A Study on the Role of CK2A1 in MAM Ca2+ Dynamics in Relation to DEE-66: Insights from a Genome-wide Kinase-MAM Interactome Screening

Abstract

Mitochondria-associated ER membranes (MAMs) are essential subcellular compartments that regulate multiple cellular processes, such as calcium homeostasis, lipid synthesis, and inflammation. Multiple diseases, such as neurodegenerative disorders and developmental and epileptic encephalopathy 66 (DEE-66), have been linked to the disruption or dysfunction of MAMs. My dissertation focuses on the essential function of protein kinase CK2A1 in MAM activity and its implications for the pathogenesis of DEE-66. In the first chapter, I provide a comprehensive overview of the structural composition, molecular mechanisms, emerging functions, and potential therapeutic targeting strategies of MAM. I also discuss the technical methods used to investigate MAM properties and behavior, as well as their limitations.
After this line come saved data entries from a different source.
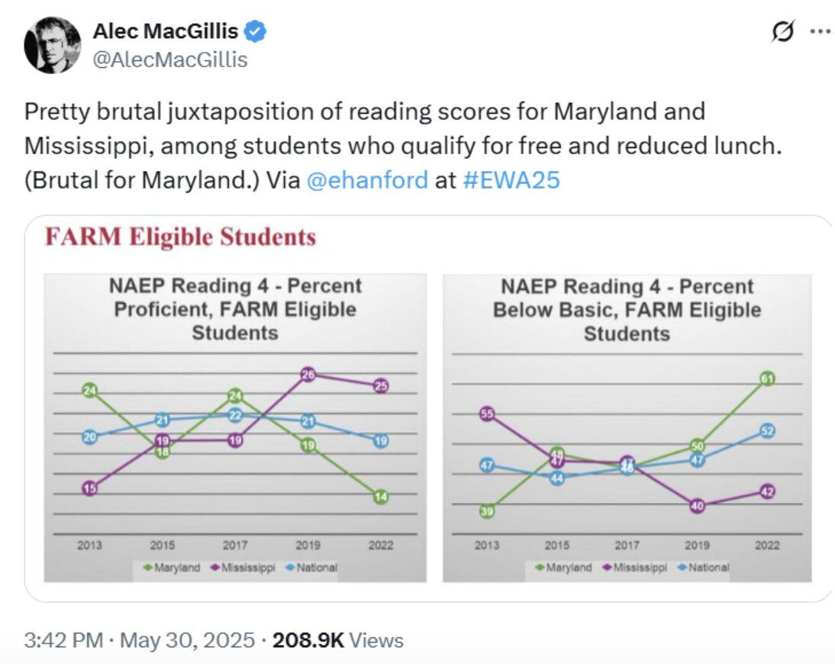
Task: Click the blue verified badge
Action: [255, 31]
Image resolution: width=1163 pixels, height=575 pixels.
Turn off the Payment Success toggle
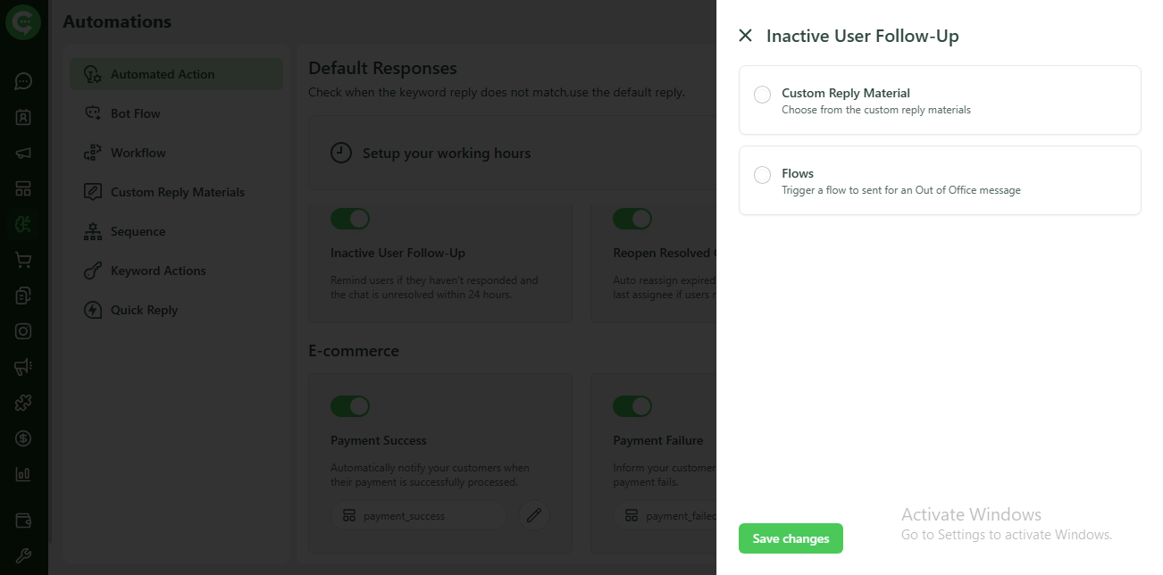[x=350, y=406]
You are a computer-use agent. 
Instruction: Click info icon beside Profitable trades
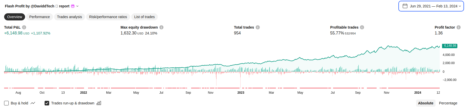point(362,27)
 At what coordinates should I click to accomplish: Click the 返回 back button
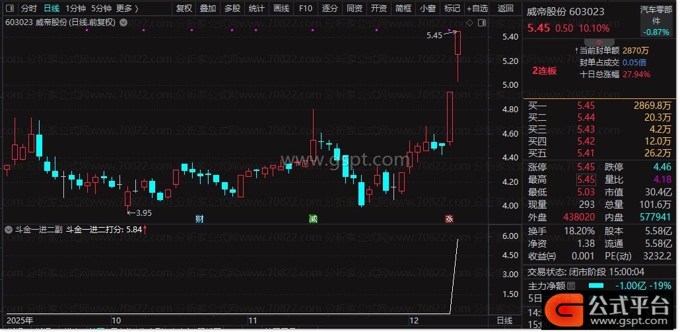[505, 9]
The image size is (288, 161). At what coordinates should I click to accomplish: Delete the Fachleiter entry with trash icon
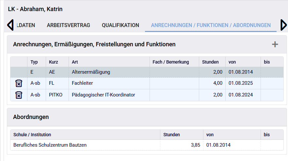[19, 83]
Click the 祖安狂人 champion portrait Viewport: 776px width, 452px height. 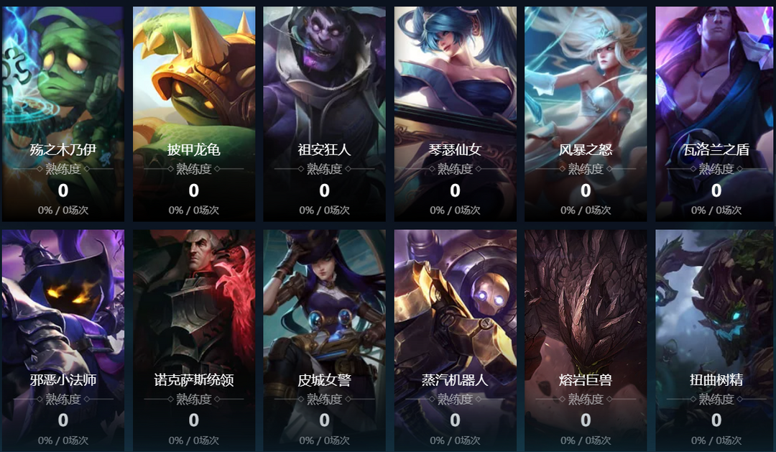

The second chapter discusses the effect of casein kinase 2 alpha 1 (CK2A1) on the regulation of MAM composition and calcium transport, as well as its relationship with DEE-66. I identified CK2A1 as a crucial regulator of MAM composition and Ca2+ homeostasis using a genome-wide kinase-MAM interactome screening. My research indicates that phosphorylation of PACS-2 at S207/208/213 by CK2A1 facilitates MAM localization of the PACS-2-PKD2-CK2A1 complex, thereby regulating PKD2-dependent mitochondrial Ca2+ influx. In addition, I found that pathological PACS-2 mutations (E209K and E211K) associated with DEE-66 impair MAM integrity via the disruption of PACS-2 phosphorylation at S207/208/213, resulting in decreased mitochondrial Ca2+ uptake and a significant increase in cytosolic Ca2+ levels. This change in Ca2+ dynamics increases neurotransmitter release at the axon boutons of glutamatergic neurons, providing a molecular mechanism for the development of DEE-66 symptoms. In conclusion, my findings emphasize the crucial role of CK2A1 in modulating the Ca2+ dynamics of MAM and suggest a potential molecular pathway by which pathological PACS-2 mutations contribute to the onset and progression of DEE-66. Understanding the effect of CK2A1 on MAM function and its implications for DEE-66 is essential for the future development of targeted therapeutic interventions for the treatment and prevention of this neurodevelopmental disorder and other associated neurological conditions.